### Texto fornecido
Era um dia incerto.
Logo pelo começo da manhã fui informada que seria levada para o setor cirúrgico. Os procedimentos era para serem seguidos a risca. Vestir uma camisola hospitalar. Retirar minha prótese. Eu relutei. Havia menstruado. Não havia problema. Sob a maca um lençol estava dobrado a mais. Tudo pronto.
Por um longo e infinito corredor segui. Contei e recontei os pilares que segurava o telhado. As rodas da maca cantavam uma canção de notas repetidas e barulhenta. Cantava algo que me lembrava à morte de alguma forma. De alguma forma a morte me rondava. Talvez aqueles meus pés gelados, poderiam ficar ainda mais gelados. Meus olhos fixos poderiam ficar ainda mais paralisados. Meu Deus. Vi minha vida esvair-se por aquele corredor sem fim. Enfim a maca ficara muda. Era porque havia chegado ao seu destino. Um porão. Nada mal. Eu estava entrando num porão onde ninguém mais entrava, a não ser o corpo clínico e o meu ali entregue ao destino. Se algo me acontecesse, só Deus e os médicos saberiam.
######
### Dados
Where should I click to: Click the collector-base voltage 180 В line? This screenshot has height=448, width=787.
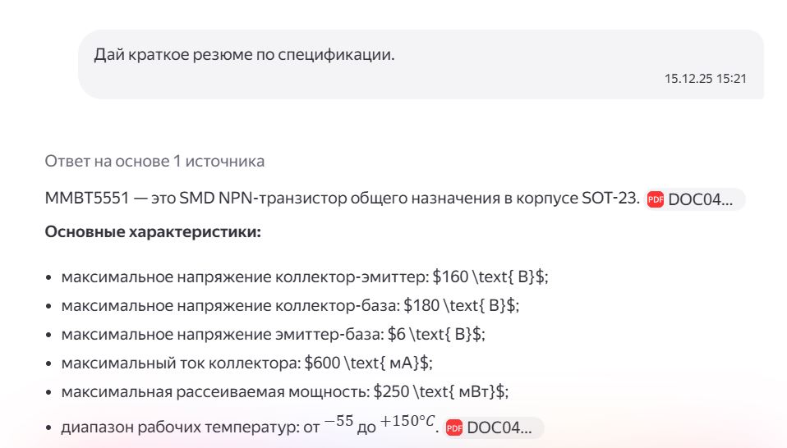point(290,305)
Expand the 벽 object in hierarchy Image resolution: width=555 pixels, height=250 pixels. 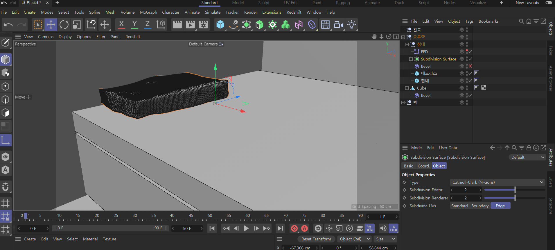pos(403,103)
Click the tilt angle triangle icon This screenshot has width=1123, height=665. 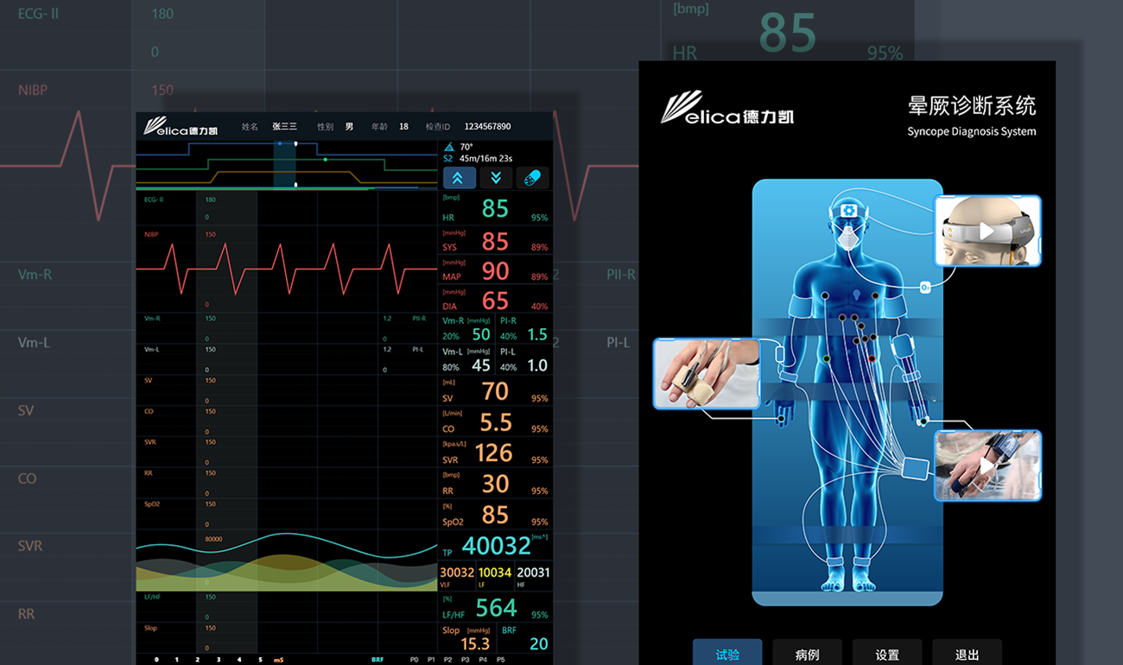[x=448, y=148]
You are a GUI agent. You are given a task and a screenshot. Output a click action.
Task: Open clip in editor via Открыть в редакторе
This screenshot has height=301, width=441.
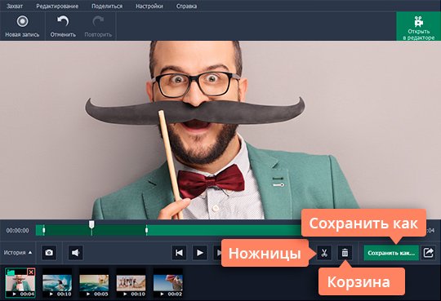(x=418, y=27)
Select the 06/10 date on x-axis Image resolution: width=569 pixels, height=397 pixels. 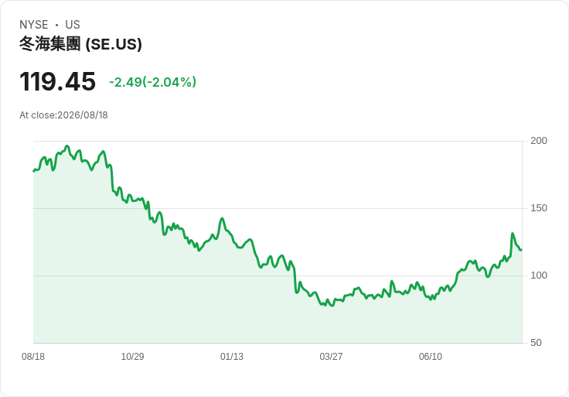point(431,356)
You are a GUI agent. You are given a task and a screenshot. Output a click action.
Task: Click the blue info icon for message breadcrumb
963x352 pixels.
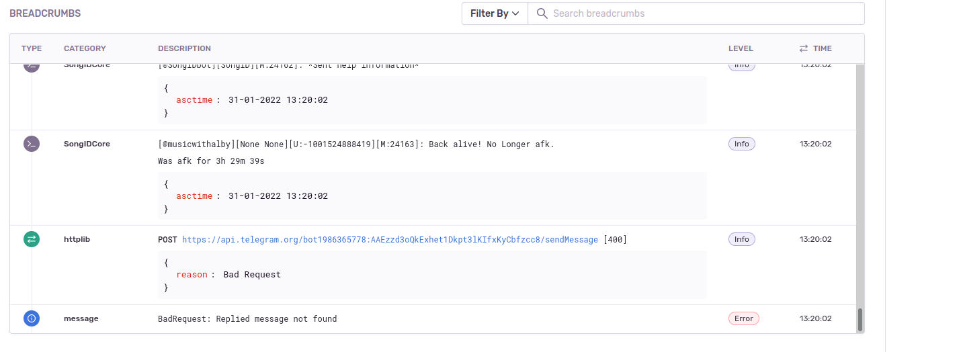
######
Tarefas propostas ▸
#1 Traduza para o inglês a frase "Por um longo e infinito corredor segui.", do relato da ida ao setor cirúrgico.
#2 Resuma em duas frases o relato da ida ao setor cirúrgico.
#3 Retome o relato da ida ao setor cirúrgico a partir do ponto em que ele termina.
As linhas são um material à parte, independente do texto.

Resultados do exercício ▸
#1 I went down a long, endless corridor.

#2 Logo no começo da manhã, a narradora é informada de que será levada ao setor cirúrgico e segue os procedimentos, como vestir uma camisola hospitalar e retirar a prótese. Levada de maca por um corredor sem fim, ela sente a morte rondá-la até chegar a um porão onde só entra o corpo clínico.

#3
Se eu não acordasse da operação, eu estava a pensar, foi bom viver até meus quarenta e poucos anos e não me oporia em viver outros quarenta e tanto se desta eu saísse.
Foi-me perguntado minutos antes de levar uma injeção de anestesia na espinha, a chamada raque:
- Com quem você quer sonhar; já que vai dormir por algum tempo?
- Eu! Sonhar! Meu Deus, eu me derretendo de medo de dormir um sono eterno, ou algo do tipo, não acordar mais, e o médico com esta ideia. Puxa o que fazer. Respondi qualquer coisa.
Não querendo desapontar a equipe que se ateve na pergunta, respondi com palavras incertas:
- Com Gregory Pek (é um ator americano cantado na música da Rita Lee)
A enfermeira riu satisfeita:
- Um, ela tem bom gosto.
Pronto. Meus dias na terra haviam se encerrado com aquele breve diálogo.
- Este foi o menino que levou um tiro acidental! Pelo jeito ele vai sobreviver.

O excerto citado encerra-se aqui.